Ben şu an gerçeği arıyorum ve biliyorum ki gerçeği bulmak zor değildir, asıl zor olan onu kabullenmektir...





Püzant YÜCECAN



5 Temmuz 2017 Çarşamba

Cam Kırıkları...

"Dost acı çeker...Ve hepimiz kırılganız"

Afiyet olsun. Şerefe. Hepinize. Tüm sevdiklerime, seveceklerime, dostlarıma, kardeşlerime, arkadaşlarıma, eski sevgililerime, beni yarı yolda bırakanlara, belki de daha yoluma hiç çıkmamış olanlara, yolumu tamamlayacaklara. Hepinize afiyet olsun. Bir kadeh rakı koydum kendime, iki parça meze fazlasına gerek yok zaten. Sigaramı yaktım, arkada Anna Vissi çalıyor. Evet Yunanca, evet sözlerinden hiçbir bok anlamıyorum ama müzik evrensel değil mi sonuçta ne fark eder ki. Büyük bir olasılıkla ya hiç başlamamış bir sevdayı ya da bitmiş bir aşkı anlatıyor veya uzakta olan sevgiliye özlemini. Ben de rakımla eşlik ediyorum onun sevincine, kederine ve özlemine. Hepimiz insanız sonuçta ve hepimiz kırılganız. 

Evet albayım kafamdaki cam kırıkları artık iyiden iyiye düşüncelerimi acıtmaya hatta kanatmaya başladı. Büyük parçalar sorun yaratmıyor da senin de dediğin gibi o küçük parçaları çıkarmaya çalışıyorum ama olmuyor.

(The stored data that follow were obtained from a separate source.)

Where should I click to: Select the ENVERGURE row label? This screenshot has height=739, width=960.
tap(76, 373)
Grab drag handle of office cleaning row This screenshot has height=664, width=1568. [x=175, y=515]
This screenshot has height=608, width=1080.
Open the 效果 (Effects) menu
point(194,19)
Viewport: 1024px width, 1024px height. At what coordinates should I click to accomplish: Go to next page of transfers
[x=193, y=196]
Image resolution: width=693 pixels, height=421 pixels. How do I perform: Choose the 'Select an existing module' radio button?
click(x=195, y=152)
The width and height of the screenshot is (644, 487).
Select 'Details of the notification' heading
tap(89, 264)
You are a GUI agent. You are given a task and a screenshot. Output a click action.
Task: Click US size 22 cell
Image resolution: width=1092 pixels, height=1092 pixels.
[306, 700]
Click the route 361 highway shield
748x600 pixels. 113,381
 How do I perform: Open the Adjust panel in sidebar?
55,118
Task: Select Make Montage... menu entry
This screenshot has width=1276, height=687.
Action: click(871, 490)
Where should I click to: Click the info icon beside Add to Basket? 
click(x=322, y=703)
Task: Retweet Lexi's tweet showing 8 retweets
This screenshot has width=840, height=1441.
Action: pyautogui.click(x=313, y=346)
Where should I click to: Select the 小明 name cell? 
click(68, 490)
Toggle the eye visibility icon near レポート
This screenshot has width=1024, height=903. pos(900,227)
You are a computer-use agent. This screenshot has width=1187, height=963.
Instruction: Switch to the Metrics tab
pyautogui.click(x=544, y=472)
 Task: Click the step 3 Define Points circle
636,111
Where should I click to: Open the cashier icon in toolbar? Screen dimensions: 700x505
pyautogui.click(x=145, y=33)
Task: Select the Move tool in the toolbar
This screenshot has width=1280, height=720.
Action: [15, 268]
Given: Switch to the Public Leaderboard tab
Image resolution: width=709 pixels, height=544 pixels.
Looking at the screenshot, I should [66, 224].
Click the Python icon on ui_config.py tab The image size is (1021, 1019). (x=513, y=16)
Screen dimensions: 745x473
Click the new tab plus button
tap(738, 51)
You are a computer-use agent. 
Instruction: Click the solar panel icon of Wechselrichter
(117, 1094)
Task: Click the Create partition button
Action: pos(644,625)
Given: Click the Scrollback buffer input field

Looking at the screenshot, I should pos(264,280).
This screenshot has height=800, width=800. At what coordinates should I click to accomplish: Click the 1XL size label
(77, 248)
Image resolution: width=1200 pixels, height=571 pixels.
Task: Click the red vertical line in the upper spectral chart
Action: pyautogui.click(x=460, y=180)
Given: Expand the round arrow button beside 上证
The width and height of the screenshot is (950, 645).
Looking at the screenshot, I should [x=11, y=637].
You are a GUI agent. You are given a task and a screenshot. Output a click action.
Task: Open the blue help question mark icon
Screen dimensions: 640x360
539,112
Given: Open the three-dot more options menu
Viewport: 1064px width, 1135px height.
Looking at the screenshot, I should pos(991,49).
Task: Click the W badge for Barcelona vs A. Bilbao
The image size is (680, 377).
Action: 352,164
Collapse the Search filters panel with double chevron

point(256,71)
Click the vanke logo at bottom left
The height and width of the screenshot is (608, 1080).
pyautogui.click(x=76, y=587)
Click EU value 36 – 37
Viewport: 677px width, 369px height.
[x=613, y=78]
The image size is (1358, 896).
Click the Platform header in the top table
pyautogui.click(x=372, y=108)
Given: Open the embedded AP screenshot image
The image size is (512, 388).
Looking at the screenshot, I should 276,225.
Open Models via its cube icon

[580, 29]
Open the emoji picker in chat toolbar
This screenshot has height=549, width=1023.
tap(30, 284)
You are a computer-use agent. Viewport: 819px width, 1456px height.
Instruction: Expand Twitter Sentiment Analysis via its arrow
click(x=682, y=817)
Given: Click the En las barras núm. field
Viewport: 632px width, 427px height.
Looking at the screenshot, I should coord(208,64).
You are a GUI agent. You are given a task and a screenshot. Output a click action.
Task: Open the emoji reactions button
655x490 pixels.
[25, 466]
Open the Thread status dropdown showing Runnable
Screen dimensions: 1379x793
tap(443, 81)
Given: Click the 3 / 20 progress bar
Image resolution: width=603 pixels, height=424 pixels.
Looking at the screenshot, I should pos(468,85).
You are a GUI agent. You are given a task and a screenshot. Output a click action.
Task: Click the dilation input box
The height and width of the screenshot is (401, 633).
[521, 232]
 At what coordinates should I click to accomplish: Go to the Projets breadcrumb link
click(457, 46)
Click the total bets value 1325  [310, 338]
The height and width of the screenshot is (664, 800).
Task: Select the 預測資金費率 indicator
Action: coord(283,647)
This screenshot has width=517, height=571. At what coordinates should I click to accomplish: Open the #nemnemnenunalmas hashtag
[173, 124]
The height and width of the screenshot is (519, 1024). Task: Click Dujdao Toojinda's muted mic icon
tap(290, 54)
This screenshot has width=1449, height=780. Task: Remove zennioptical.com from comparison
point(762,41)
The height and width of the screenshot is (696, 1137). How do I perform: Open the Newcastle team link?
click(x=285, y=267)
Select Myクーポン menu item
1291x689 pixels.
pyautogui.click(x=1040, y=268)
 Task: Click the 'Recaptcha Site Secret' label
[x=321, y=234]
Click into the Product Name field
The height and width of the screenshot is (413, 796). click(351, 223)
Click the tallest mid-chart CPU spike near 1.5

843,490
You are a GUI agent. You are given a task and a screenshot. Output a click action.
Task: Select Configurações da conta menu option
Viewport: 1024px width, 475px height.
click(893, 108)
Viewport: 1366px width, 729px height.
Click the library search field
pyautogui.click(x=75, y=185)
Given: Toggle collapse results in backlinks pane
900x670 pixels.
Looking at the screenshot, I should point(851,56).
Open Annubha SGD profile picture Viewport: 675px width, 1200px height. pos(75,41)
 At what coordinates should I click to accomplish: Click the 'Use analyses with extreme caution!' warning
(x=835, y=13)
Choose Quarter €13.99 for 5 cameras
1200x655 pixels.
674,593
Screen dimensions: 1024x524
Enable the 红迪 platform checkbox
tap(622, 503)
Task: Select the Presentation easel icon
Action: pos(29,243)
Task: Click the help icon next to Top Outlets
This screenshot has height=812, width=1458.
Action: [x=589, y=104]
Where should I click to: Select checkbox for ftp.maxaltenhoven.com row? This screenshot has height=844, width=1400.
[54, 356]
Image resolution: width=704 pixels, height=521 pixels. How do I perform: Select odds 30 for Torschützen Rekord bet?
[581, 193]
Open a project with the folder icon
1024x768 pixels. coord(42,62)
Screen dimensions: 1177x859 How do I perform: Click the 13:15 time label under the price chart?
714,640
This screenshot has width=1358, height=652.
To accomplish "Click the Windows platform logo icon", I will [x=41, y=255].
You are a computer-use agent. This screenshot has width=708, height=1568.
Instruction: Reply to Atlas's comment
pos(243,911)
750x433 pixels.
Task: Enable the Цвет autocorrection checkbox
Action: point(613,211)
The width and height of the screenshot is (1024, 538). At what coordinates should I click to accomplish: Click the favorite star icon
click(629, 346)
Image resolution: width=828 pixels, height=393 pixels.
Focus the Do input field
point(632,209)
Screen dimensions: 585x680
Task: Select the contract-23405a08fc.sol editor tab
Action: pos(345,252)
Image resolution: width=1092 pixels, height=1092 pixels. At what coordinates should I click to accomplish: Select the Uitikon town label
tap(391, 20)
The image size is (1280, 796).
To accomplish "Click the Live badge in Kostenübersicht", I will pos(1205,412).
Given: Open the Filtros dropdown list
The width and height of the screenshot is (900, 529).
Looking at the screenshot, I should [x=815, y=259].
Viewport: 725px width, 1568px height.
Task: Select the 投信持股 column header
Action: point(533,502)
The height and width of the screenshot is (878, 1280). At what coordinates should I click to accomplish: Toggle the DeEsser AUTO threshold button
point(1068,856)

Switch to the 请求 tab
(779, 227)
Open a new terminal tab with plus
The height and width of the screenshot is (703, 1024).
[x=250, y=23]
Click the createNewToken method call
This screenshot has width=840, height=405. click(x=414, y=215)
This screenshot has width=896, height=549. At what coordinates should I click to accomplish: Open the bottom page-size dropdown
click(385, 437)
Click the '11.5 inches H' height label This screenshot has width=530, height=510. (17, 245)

Her bir parçayı yerinden oynatmaya çalışırken düşüncelerim kanıyor. Ve düşüncelerim kanadıkça daha da umutsuz daha da karamsar oluyorum. Oysa ben böyle miydim albayım en iyi sen tanırsın beni. Mutlu, neşeli, hayata hep iyi bakmaya çalışan bir insandım ben albayım. Tanrıya inanan bir insandım. Her gece yatmadan önce dua eden bir insandım. Artık ne Tanrı kaldı ne de dua. Peki boynundaki haçı neden çıkarmıyorsun inanmıyorsan diyorlar. Çıkaramıyorum albayım. Çıkaramıyorum. Her çıkarmaya çalıştığımda aklıma bu hayatta en çok değer verdiğim varlık annem aklıma geliyor. Onun sevgisi haçı çıkarmama engel oluyor. Ona bir şey olursa dayanamam albayım.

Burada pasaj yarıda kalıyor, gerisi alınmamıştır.